Plasma plays a crucial role in heating the foil for graphene deposition in the roll-to-roll process, without the need of a supplemental heating source. Thus, accurate measurement of the translational gas temperature in the plasma is vital, since gas temperature strongly influences the foil temperature distribution, which, in turn, affects graphene growth kinetics. Optical emission spectroscopy (OES) is used to measure the rotational temperatures of N2 + (B-X), CN (B-X) and H2 (d3Πu → a3Σg +), and to determine accurate translational gas temperatures. Power dissipation in the plasma is also measured to understand gas temperature variation for the experimental input conditions. Thus, the effects of plasma power, gas pressure and the addition of nitrogen (N2), oxygen (O2) and methane (CH4) gases on power dissipation and gas temperature in a hydrogen (H2) plasma are assessed. The rotational temperatures measured from the gas species have different values due to the non-equilibrium nature of the plasma. Of the gases measured, the rotational temperature of N2 + is most accurate in representing the translational gas temperature. These results improve the understanding and control of the thermochemical environment for carbon nanostructure growth in the plasma chemical vapor deposition processes.

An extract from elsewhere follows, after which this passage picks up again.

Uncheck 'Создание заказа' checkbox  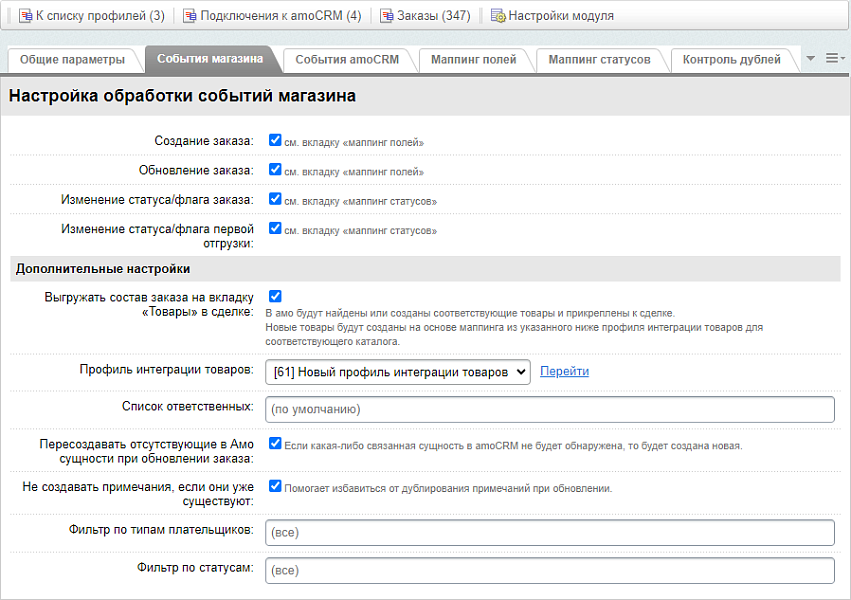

Graphene quality significantly depends on gas pressure since our plasma roll-to-roll system is sustained by a capacitively coupled plasma that operates in two modes, depending on the gas pressure and discharge gap. The modes are identified as alpha and gamma modes, and are sustained by volume ionization and secondary electron emission processes, respectively. Up to our knowledge, the presence of both modes at 80 kHz plasma frequency has not previously been reported. Thus, a detailed characterization of argon plasma is attempted to determine the underlying plasma physics of the low-frequency plasma. Due to strong ion bombardment on the electrodes, the gamma mode coexists with the alpha mode, resulting in a hybrid mode. The voltage square waveform is found to play an important role in sustaining this hybrid mode. The hybrid mode exists at low gas pressures of 5.5 and 9.5 mbar in the plasma set power ranges from 300 to 1100 W. However, the plasma at 13.8 mbar gas pressure transforms from hybrid to gamma mode when the plasma set power is beyond 750 W due to increased secondary electron emission processes. The emission spectra measured from optical emission spectroscopy reveal the presence of non-Ar species in the gamma mode, such as H, CH, and C2. These species are sputtered from the graphite electrodes by ion bombardment to produce secondary electrons that sustain the gamma discharge. Results show the possibility of sustaining the hybrid mode at a low plasma frequency using a tailored waveform.

As a results of these plasma characterization tools, we report a continuous and rapid rollto- roll deposition of thin graphite film on Cu foil. The composition of the Ar/H2/CH4/N2/O2 plasma plays significant role in the successful direct growth of the thin graphite film on copper foil. Optical emission spectroscopy is used to characterize the plasma during graphite synthesis and show that the addition of N2 enhances the plasma reactivity, and O2 was found to increase the deposition rate of the graphite film. The film was characterized by Raman spectroscopy, scanning electron microscopy (SEM), transmission electron microscopy (TEM) and X-ray photoelectron spectroscopy (XPS). The described large-scale graphite production can produce a graphite-Cugraphite structure or uniform thin graphite films for thermal management applications in electronics devices.

Graphene growth optimization, substrate thermal analysis, and plasma characterizations are used to control graphene mass-production in a custom-built roll-to-roll plasma CVD system. These techniques are addressed to provide a route for nanomanufacturing of graphene and graphite on Cu and Ni foils. These methods aid in understanding the correlations between process conditions and graphene quality, as well as the interactions between the plasma and the substrate, to yield high-throughput production of high-quality graphene. The procedure outlined here can be applied to efficiently scale-up the production of other micro- and nanomaterials.